Think about it. Even in churches that systematically preach through the Bible (which many churches teach topically, not systematically through the whole Bible ), if they teach one chapter a week (which is impossible to completely cover everything in a chapter in just an hour on Sundays), and even if you never miss a single service, it would take over 20 years to get through the entire Bible at that rate!

Don’t go through life unequipped! Don’t go into spiritual battle naked! Let’s make sure our Bibles get studied and get to know God well!

Jon Mark Hester is a 2001 graduate of 澳门心水论坛 and is worship leader at Regenerations Ministries based in Plainview. working camps, retreats, churches and other opportunities to share the love of Jesus. He and wife Hillary, a 2002 graduate, have five children: Elisha, 16; Hannah, 13; Leah, 11; Jonathan, 7; and Ezra, 2.

 

From the History Files

This month's history recap continues a series of anecdotal memories shared in The 澳门心水论坛 Century, a coffeetable book published during our Centennial celebration in 2009. The following memories were shared by Marsha Hutcherson George, daughter of longtime supporters Claude and Wilda Hutcherson. George died in December 2006.

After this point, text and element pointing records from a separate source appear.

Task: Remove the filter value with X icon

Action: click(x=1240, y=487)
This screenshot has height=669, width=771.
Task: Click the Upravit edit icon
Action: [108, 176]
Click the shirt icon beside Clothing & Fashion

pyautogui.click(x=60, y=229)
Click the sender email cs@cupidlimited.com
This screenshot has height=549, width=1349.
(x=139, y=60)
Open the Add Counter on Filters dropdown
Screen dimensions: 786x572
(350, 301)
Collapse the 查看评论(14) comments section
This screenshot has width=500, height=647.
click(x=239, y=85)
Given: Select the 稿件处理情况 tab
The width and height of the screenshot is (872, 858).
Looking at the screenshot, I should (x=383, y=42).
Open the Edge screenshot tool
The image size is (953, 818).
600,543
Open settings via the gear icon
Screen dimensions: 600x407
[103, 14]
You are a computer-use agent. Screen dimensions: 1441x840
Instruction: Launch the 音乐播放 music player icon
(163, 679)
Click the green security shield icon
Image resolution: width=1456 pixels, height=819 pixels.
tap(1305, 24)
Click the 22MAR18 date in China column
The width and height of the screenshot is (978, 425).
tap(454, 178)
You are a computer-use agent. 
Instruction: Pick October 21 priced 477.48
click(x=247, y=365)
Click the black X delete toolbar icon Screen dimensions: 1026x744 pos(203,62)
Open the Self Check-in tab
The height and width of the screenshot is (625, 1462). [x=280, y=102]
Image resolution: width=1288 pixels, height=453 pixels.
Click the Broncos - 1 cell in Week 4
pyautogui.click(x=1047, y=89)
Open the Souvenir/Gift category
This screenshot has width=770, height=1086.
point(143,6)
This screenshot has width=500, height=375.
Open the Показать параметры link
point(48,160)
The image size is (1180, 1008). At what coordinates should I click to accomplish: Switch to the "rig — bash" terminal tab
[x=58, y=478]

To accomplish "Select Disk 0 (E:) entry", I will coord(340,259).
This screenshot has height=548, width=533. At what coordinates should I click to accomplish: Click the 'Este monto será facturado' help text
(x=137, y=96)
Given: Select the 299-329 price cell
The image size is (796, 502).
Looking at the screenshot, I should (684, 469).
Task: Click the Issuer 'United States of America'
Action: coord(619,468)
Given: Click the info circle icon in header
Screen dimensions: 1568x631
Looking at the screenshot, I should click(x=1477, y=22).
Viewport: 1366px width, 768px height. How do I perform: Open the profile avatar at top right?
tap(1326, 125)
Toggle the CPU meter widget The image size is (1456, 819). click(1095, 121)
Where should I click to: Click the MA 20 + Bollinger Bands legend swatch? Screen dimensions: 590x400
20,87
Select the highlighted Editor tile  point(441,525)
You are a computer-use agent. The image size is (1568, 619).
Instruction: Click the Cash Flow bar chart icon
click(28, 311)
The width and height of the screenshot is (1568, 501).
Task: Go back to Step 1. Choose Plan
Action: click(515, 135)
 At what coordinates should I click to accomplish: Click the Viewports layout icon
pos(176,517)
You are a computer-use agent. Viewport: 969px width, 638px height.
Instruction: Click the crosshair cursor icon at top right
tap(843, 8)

"After Plainview High School, I attended 澳门心水论坛 and became a member of the International Choir. My costume was a Romanian peasant and I was thrilled to be a part of such a renowned group. I was a music major with a minor in speech. I took piano and voice lessons and became involved in 

Marsha George

campus life. I represented the Science Club as a Homecoming Queen candidate and got one of the leads in the homecoming play. It was a busy first semester and things began to change pretty fast. 

"I became engaged in late October. Things never slowed down, and I set my wedding date to January, between semesters. I married Jack George from Kress in a home wedding, and many things were not as we had planned. First off, Dr. Bill Marshall, president of 澳门心水论坛, was to perform and ceremony, and he had emergency surgery in New York. Dr. Martin Landers, my speech professor, filled in. Then, to top it off, my dad Claude got snowed in at Kansas City, Mo., with the Flying Queens, the first time to be weathered in since he began sponsoring the team. So my uncle, Jimmy Seipp, stood in for my dad and we got married.

"As an adult, I was very involved with 澳门心水论坛 and the Flying Queens. I worked at every home game for many years for both the Queens Court and the Pioneer Booster Club, selling posters, press guides and t-shirts. I fed both teams and the booster clubs after games and worked every Queens Classic Tournament until health reasons prevented it."

Marsha received the Roy C. McClung Award two different years for her service and support.